Eyleme katılan çevreciler ve köylüler, üzerinde “Ekokırım suç mahali” yazan bir şerit açarak Akbelen Orman’ı girişine kadar yürüdü. Ardından “Halka değil Limak’a barikat” sloganlarıyla İkizköy’e yürüyen eylemciler jandarma barikatı ile karşılaştı. Jandarma ile müzakereler sonucunda 50 kişilik grubun köye girişine izin verildi. Evlerinin sınırına kadar çekilen dikenli tellerden dolayı mağduriyetlerini dile getiren köylüler patlatılan dinamitler nedeniyle evlerinin hasar aldığını ve her gün depremi yaşadıklarını, mezarlıklarına bile giremediklerini gözyaşlarıyla anlattı. Köylüler topraklarından ve zeytinliklerinden vazgeçmeyeceklerini vurguladı.

Akbelen davasının avukatlarından Arif Ali Cangi, ormanda neredeyse ağaç kalmadığını belirterek, “Arkeolojik alanlar, zeytinlikler hâlâ var. Kazılmayan yerlerde orman ekosistemi hâlâ yaşıyor. Çalışmalar devam ederse yok olacak. Ekokırım suçu işeniyor. Bu suçun durdurulması gerekiyor” dedi.

‘HUKUKSUZLUK DEVRİ’

Patlatılan dinamitler için izin alınıp alınmadığını soran Cangi, “Muğla valisi olası can ve mal kaybından bizzat sorumludur. Muğla Valisi’ne sesleniyorum; izin verdiyseniz ruhsatı sağlık koruma bandını denetlemeniz gerekli. Ama burada herhangi bir denetim yok. Sadece jandarma ya da özel güvenlik ‘dinamit patlatılacak’ diye bağırıyor. Türkiye tam bir kuralsızlık ve hukuksuzluk döneminden geçiyor. Hiç birimizin yaşam hakkı güvencede değil” ifadelerini kullandı.

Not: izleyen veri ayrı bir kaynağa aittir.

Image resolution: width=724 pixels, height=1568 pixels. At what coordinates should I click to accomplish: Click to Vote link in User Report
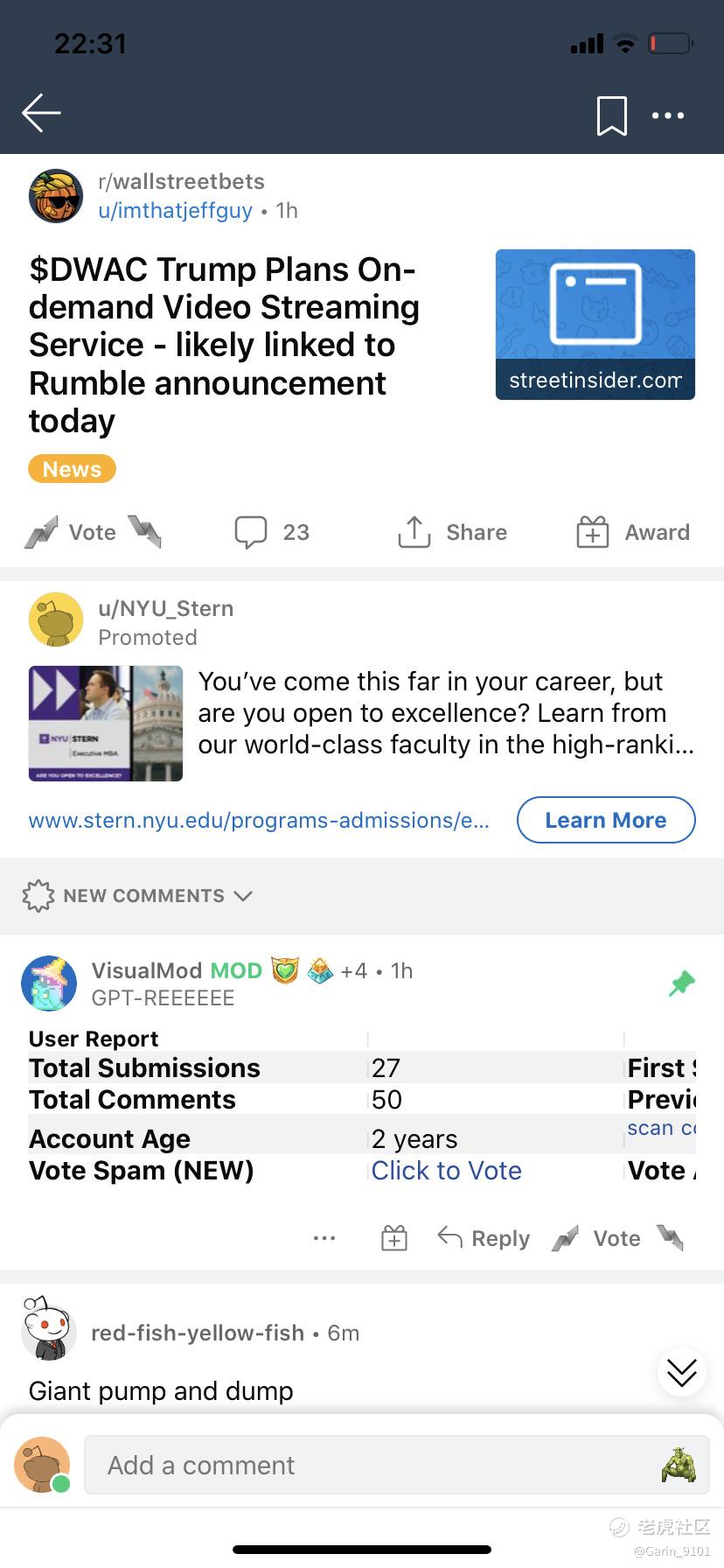[x=446, y=1171]

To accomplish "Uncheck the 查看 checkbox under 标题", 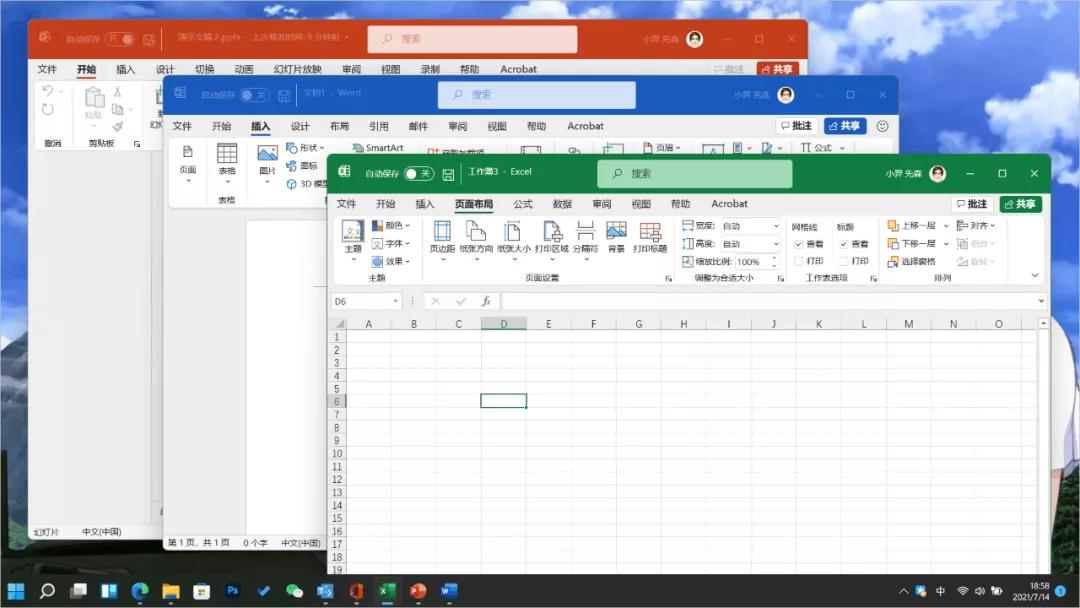I will click(844, 244).
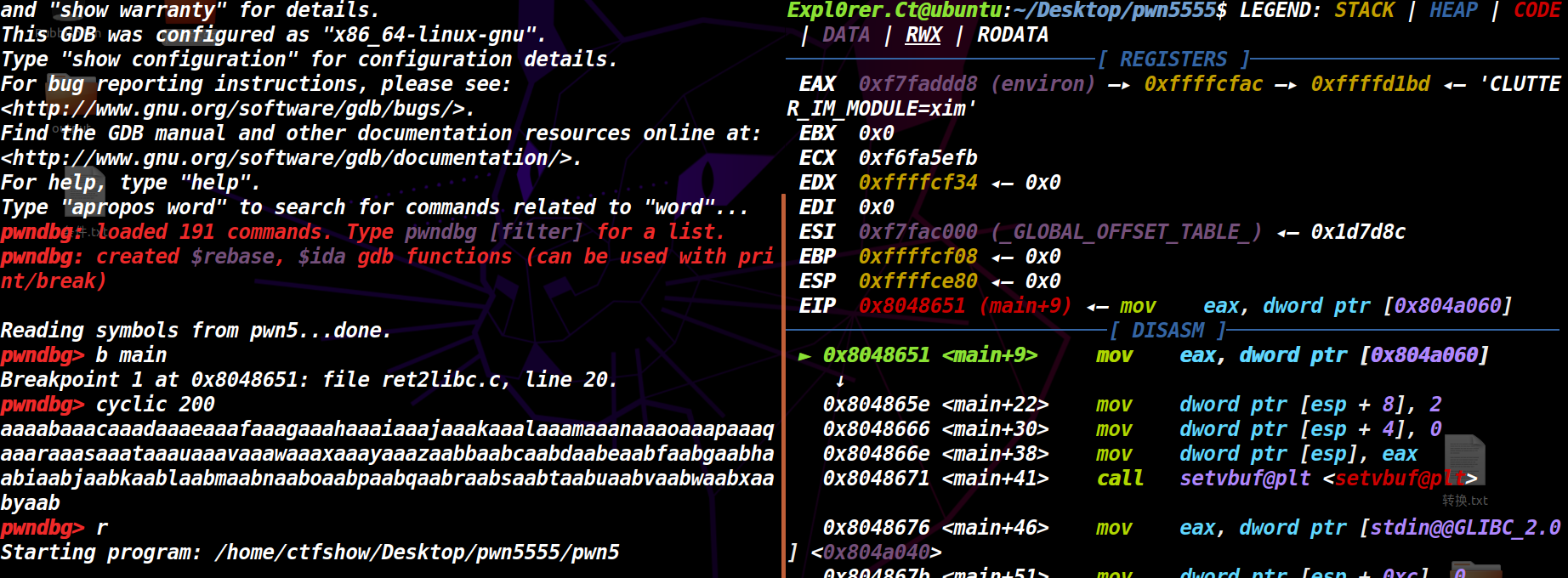The width and height of the screenshot is (1568, 578).
Task: Click the 'cyclic 200' command line
Action: coord(155,405)
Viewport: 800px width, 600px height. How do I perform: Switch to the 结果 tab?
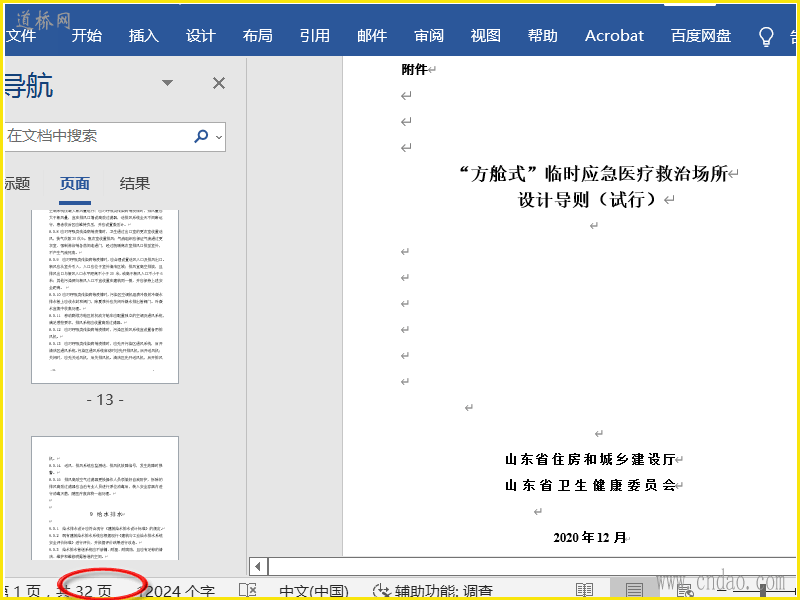coord(135,183)
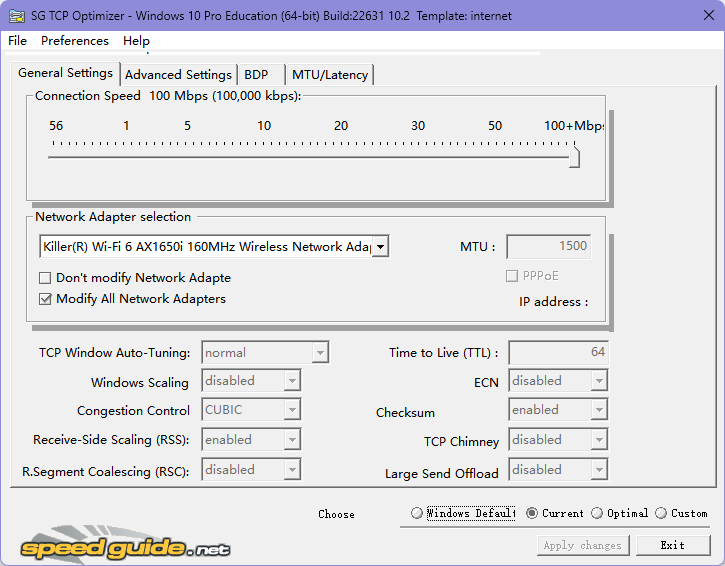This screenshot has width=725, height=566.
Task: Click the SG TCP Optimizer title bar icon
Action: click(16, 16)
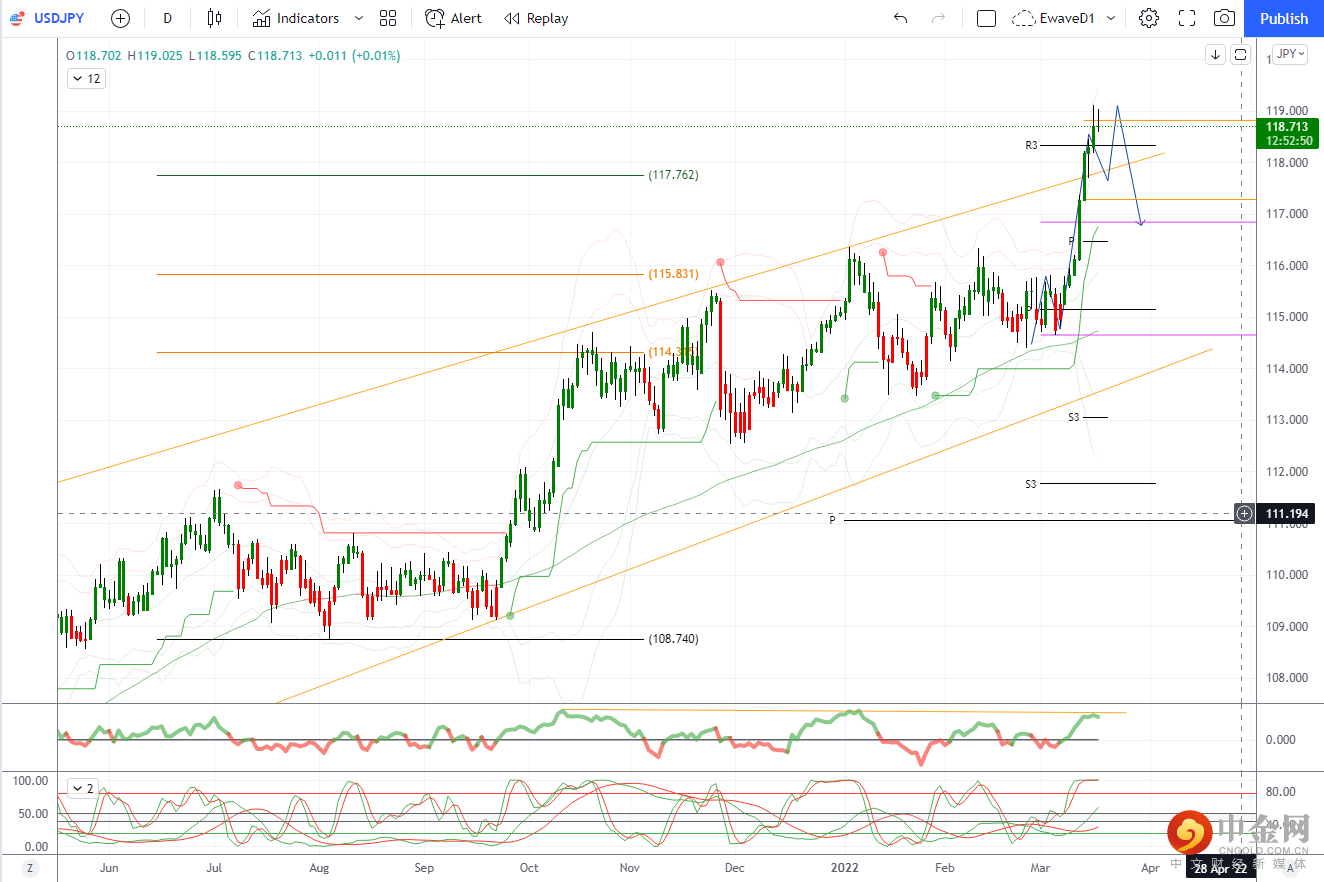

CHP Çevre, Şehircilik ve İklim Değişikliği Gölge Bakanı Gülşah Deniz Atalar ise şöyle konuştu: “Yürütmeyi durdurma kararına rağmen, Zeytin Kanunu’na haykırı bir şekilde dinamitler patlatılıyor bu hukukun uygulanmaması demek. Doğanın, vatandaşların yanındayız. Yeraltı sularımız kirleniyor, ileride burada sağlıklı içme suyuna ulaşmak söz konusu olmayacak. Kuraklık yaşayacağız. Temiz hava soluyamıyoruz, denizlerimiz kirleniyor. Hukukun uygulanması ve çocuklarımıza sağlıklı bir gelecek için elimizden gelen ne varsa yapmaya devam edeceğiz.”